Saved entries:
___

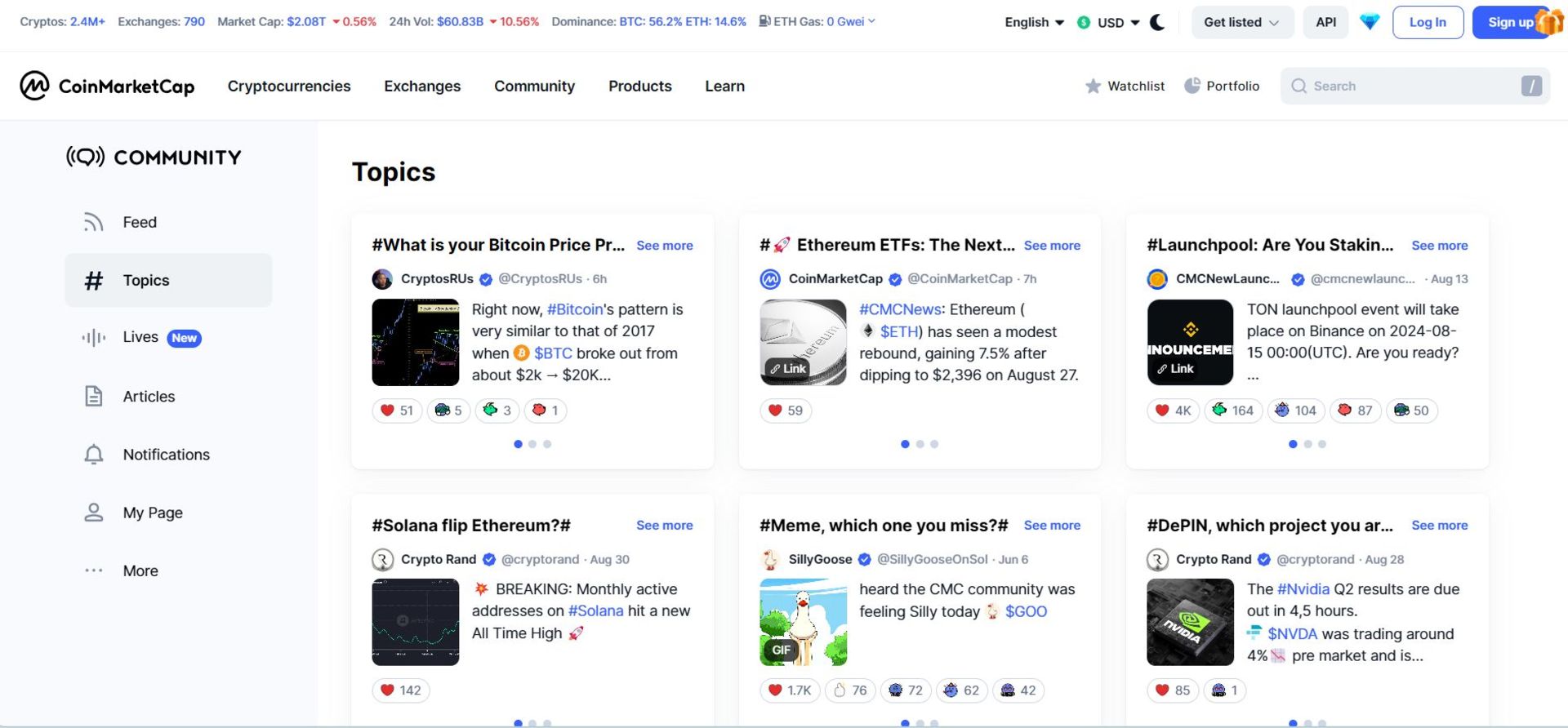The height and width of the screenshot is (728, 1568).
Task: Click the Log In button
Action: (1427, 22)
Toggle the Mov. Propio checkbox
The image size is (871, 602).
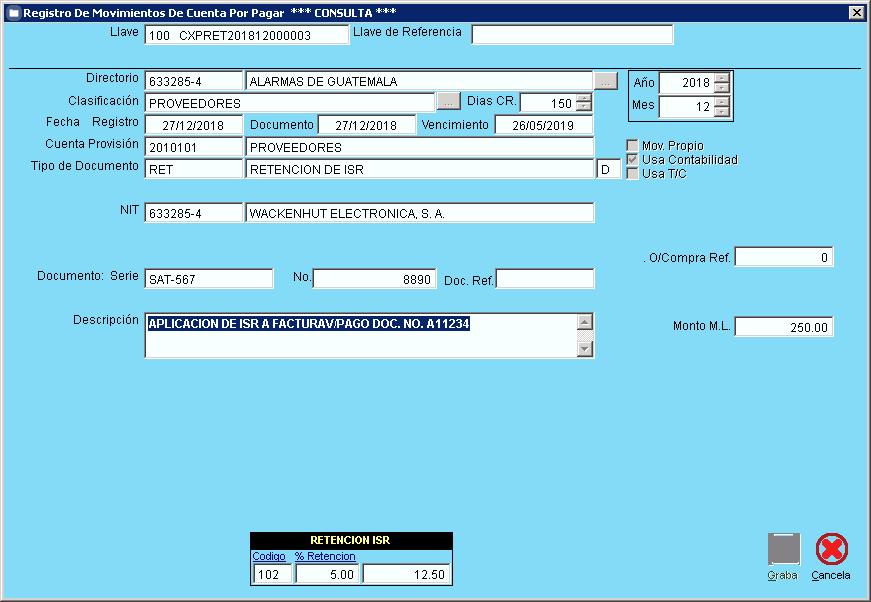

___

Set the pictures aside and restate word for word only the lines from the line containing "Toggle the Mov. Propio checkbox" through the end of the entries above, both included.

Toggle the Mov. Propio checkbox
The image size is (871, 602).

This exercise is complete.